Out of the hedge funds being tracked by Insider Monkey, New York-based investment management firm D E Shaw is a leading shareholder in AT&T Inc. (NYSE: T) with 12.8 million shares worth more than $390 million.
6. McDonald’s Corporation (NYSE: MCD)
Number of Hedge Fund Holders: 67
Ranking 6th on the list of 10 best stocks to buy for your child is McDonald’s Corporation (NYSE: MCD). The Chicago-based fast-food chain was founded in 1940 and today has approximately 40,000 locations in over 119 countries. Despite the pandemic-led recession, McDonald’s Corporation opened more than 500 additional locations in 2020.
In 2021, McDonald’s Corporation (NYSE: MCD) intends to launch over 1,300 restaurants around the world. McDonald’s Corporation is also a dividend aristocrat. The company currently pays an annual dividend of $5.16 per share with a dividend yield of 2.2%.

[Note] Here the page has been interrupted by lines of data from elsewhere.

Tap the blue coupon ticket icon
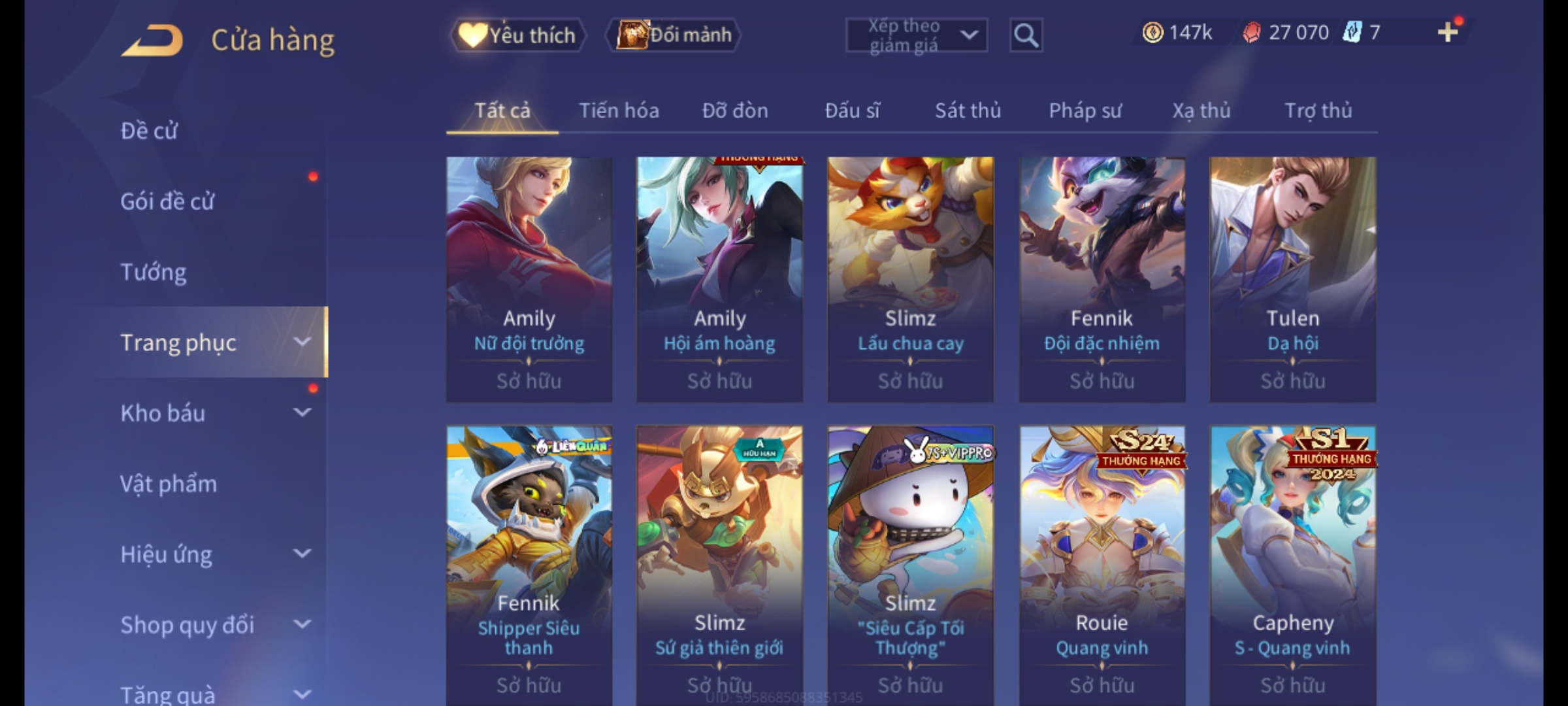 [1352, 32]
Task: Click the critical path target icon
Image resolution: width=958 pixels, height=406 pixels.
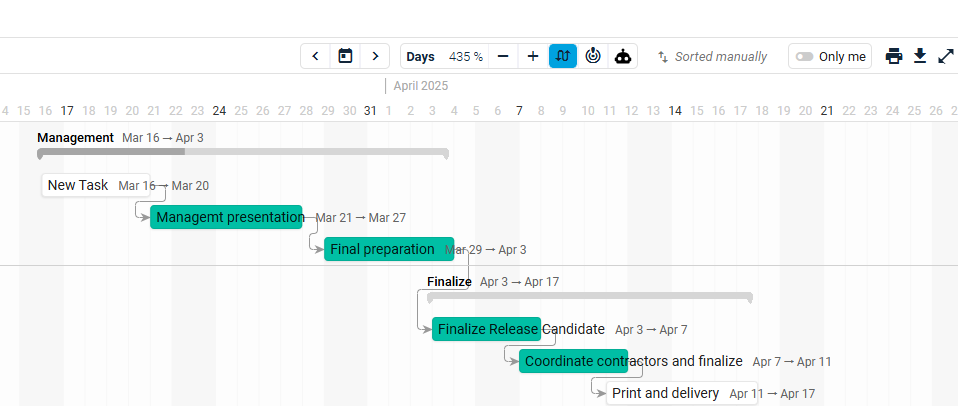Action: (593, 56)
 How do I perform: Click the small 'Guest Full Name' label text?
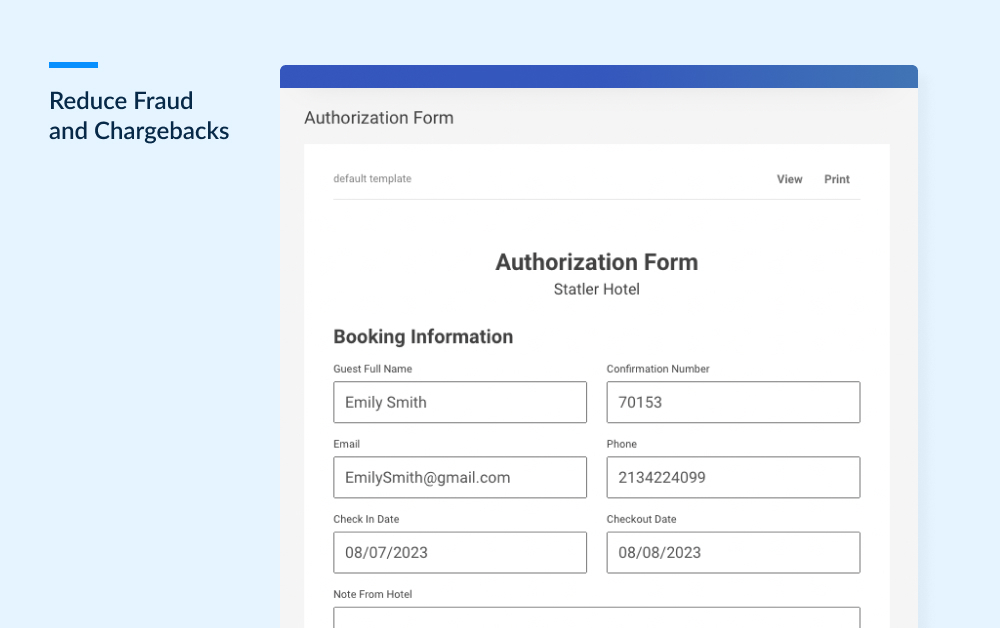[372, 369]
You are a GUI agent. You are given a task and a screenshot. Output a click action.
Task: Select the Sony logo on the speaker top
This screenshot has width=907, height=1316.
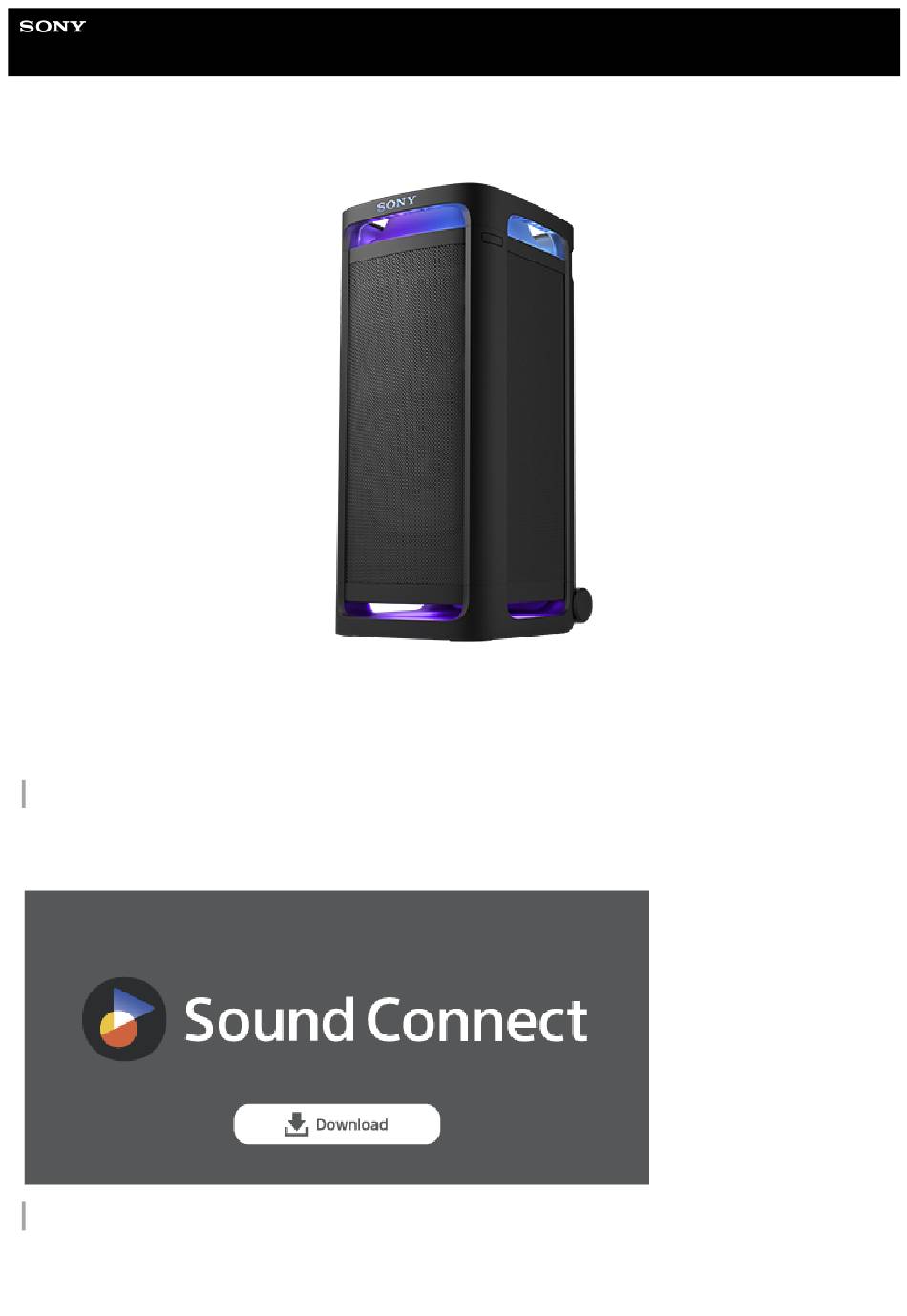tap(396, 203)
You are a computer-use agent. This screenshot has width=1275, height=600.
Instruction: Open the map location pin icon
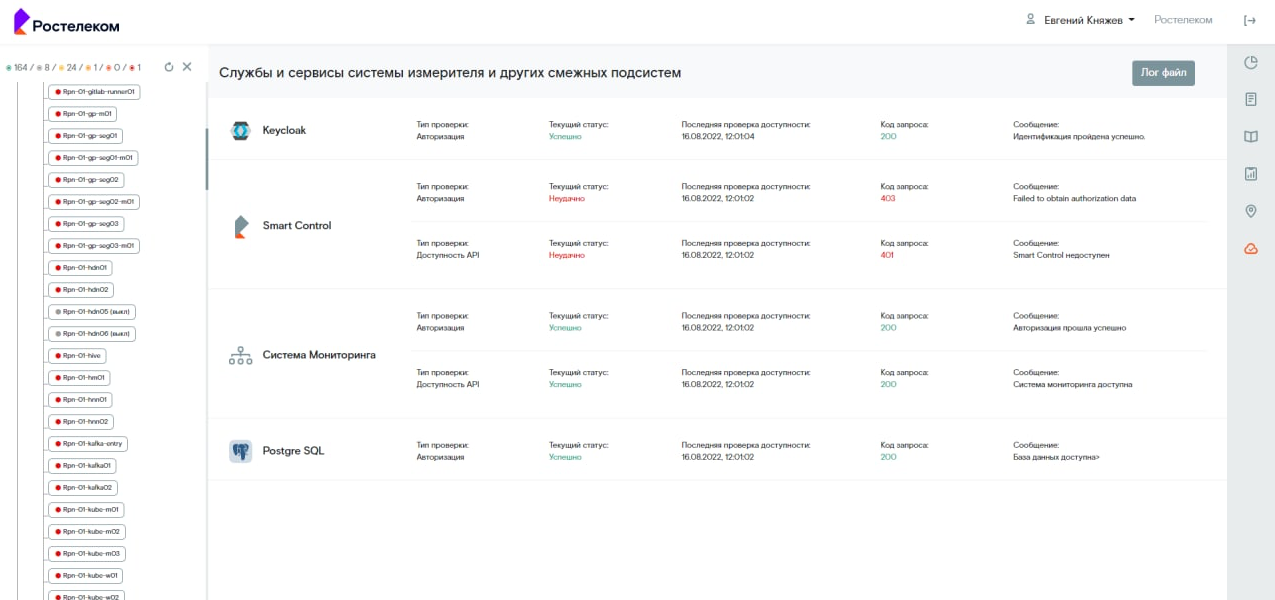pyautogui.click(x=1250, y=211)
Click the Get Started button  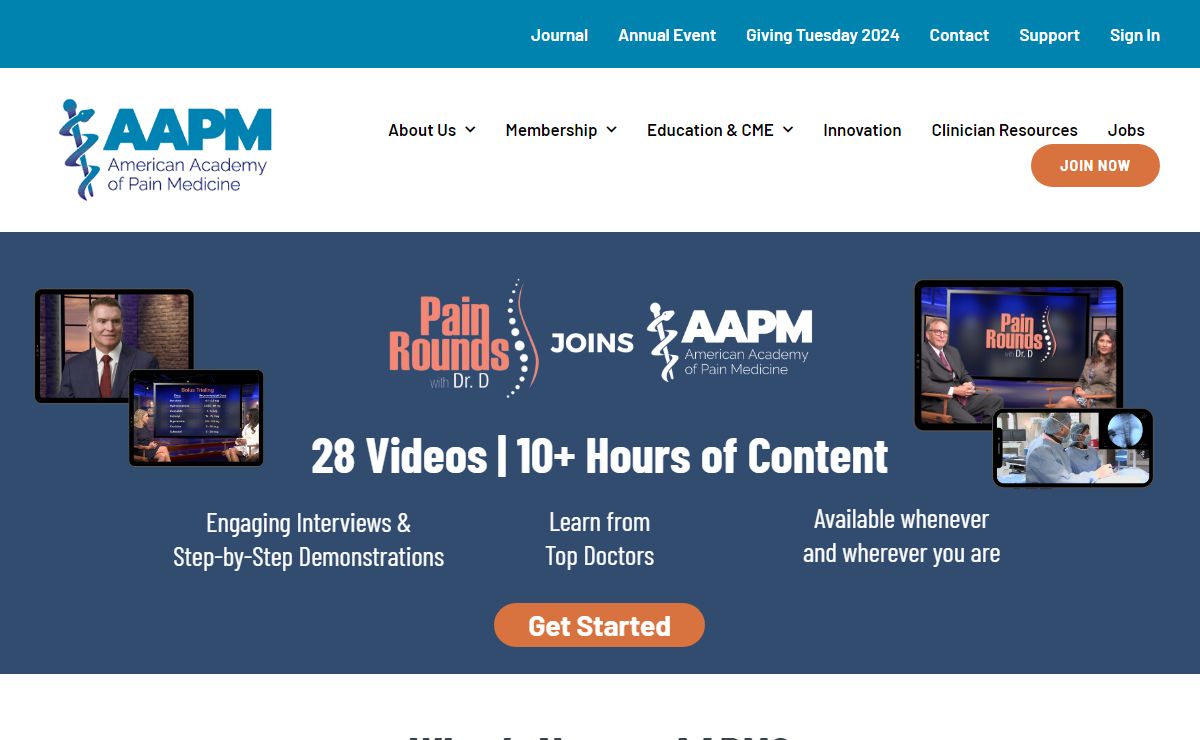[x=599, y=625]
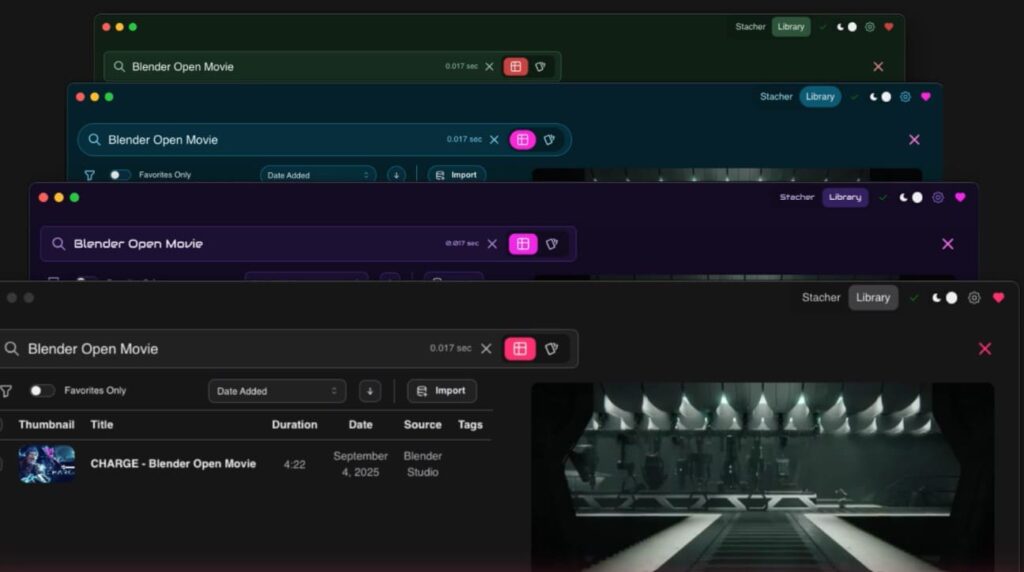Clear the search text in the front window
The height and width of the screenshot is (572, 1024).
(486, 349)
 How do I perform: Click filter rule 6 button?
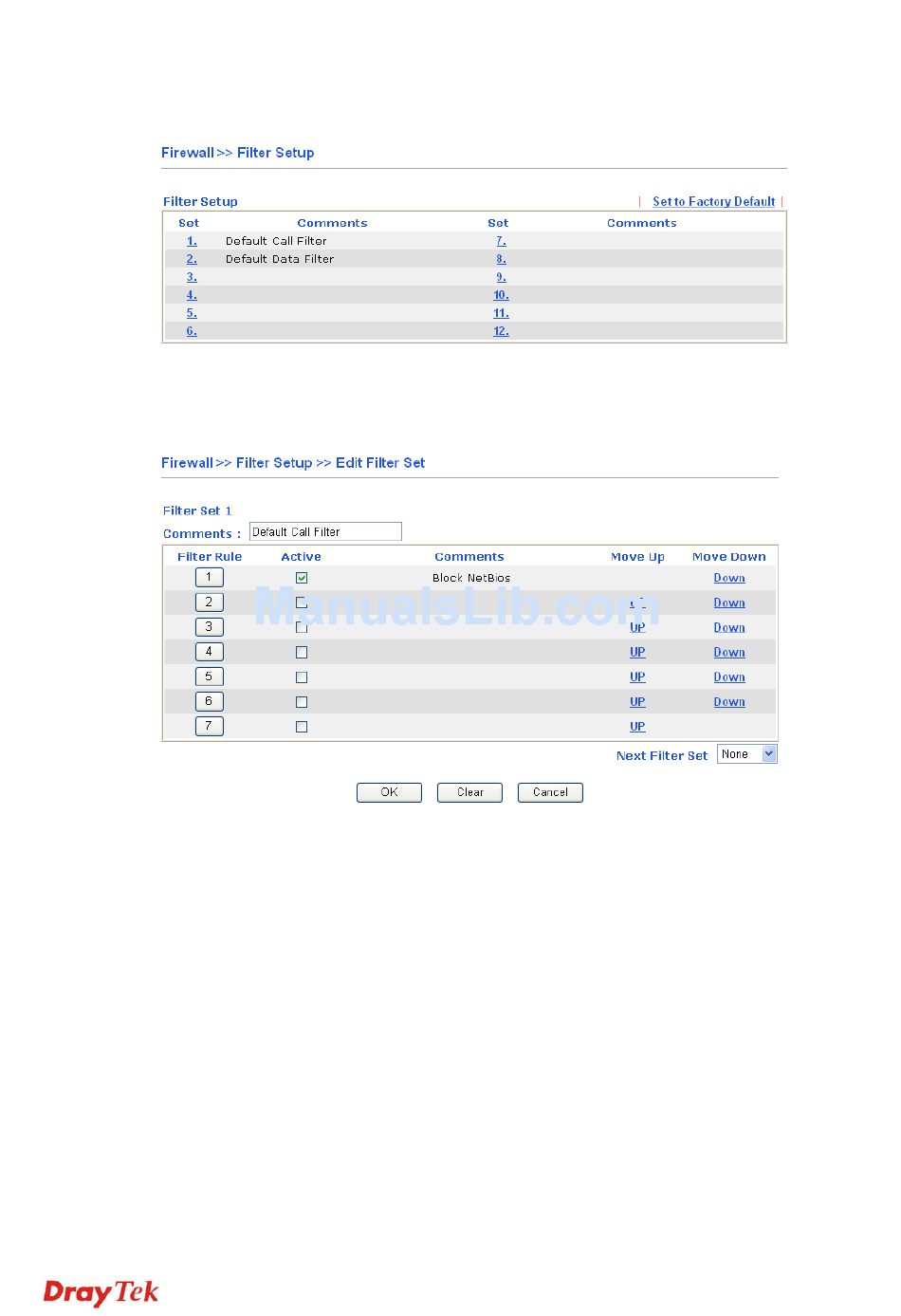pyautogui.click(x=210, y=701)
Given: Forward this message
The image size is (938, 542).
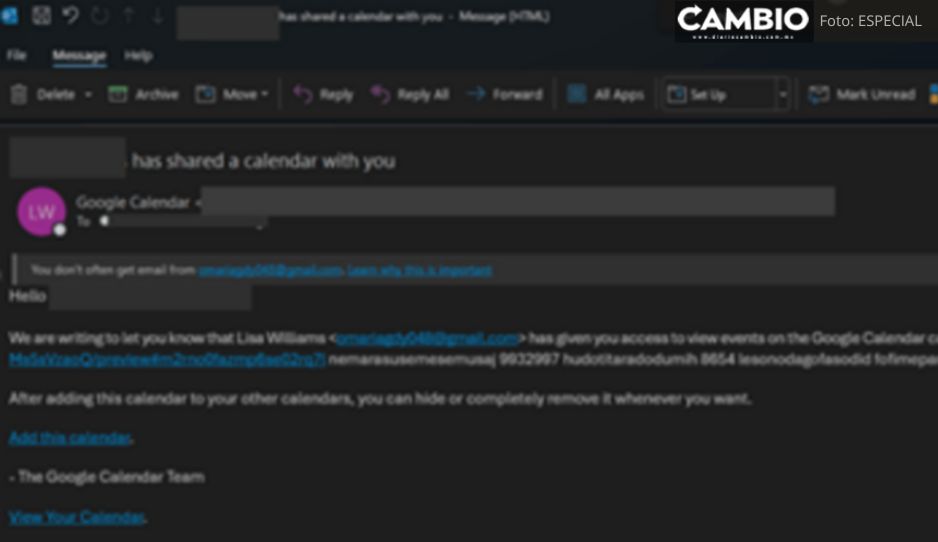Looking at the screenshot, I should tap(504, 95).
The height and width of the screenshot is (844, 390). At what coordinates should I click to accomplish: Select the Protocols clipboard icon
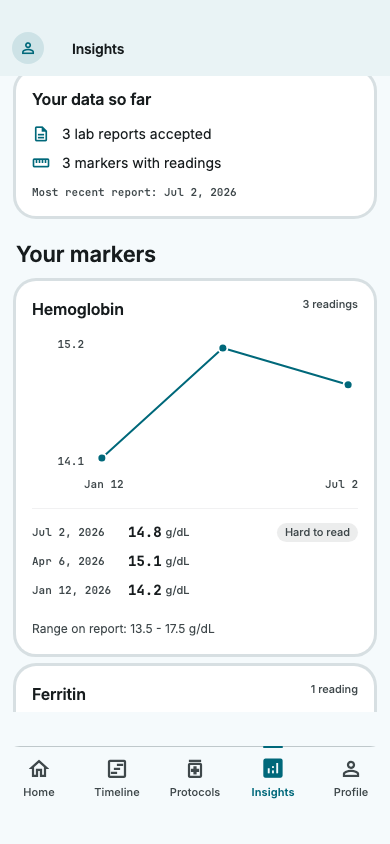coord(195,769)
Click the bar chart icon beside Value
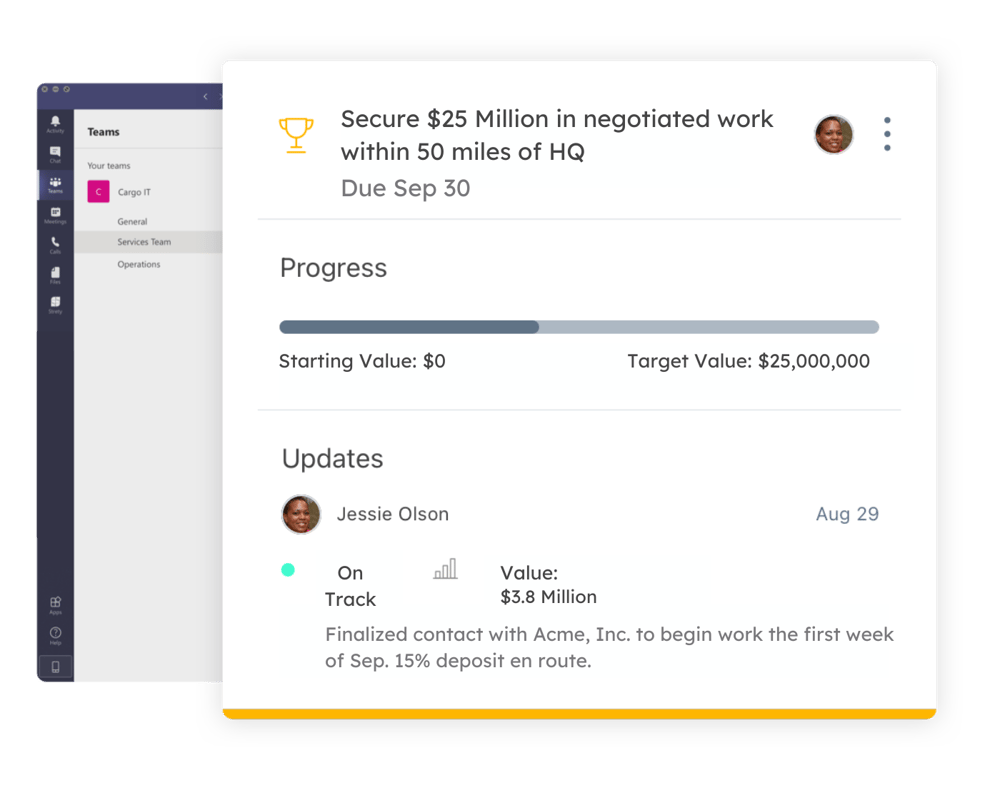This screenshot has height=785, width=1000. coord(444,570)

McDonald’s Corporation (NYSE: MCD) has a market cap of $174 billion. McDonald’s stock has offered investors returns exceeding 18% in the past twelve months. The company’s revenue in the first quarter of 2021 increased 9% to $5.13 billion, up from $4.7 billion in the same period in 2020. On June 1, Barclays maintained an Overweight rating on McDonald’s Corporation, with a price target of $283 per share. The stock currently trades at $233.38 per share.
Out of the hedge funds being tracked by Insider Monkey, Boston-based investment management firm Arrowstreet Capital is a leading shareholder in McDonald’s Corporation (NYSE: MCD) with 2.56 million shares worth more than $574 million.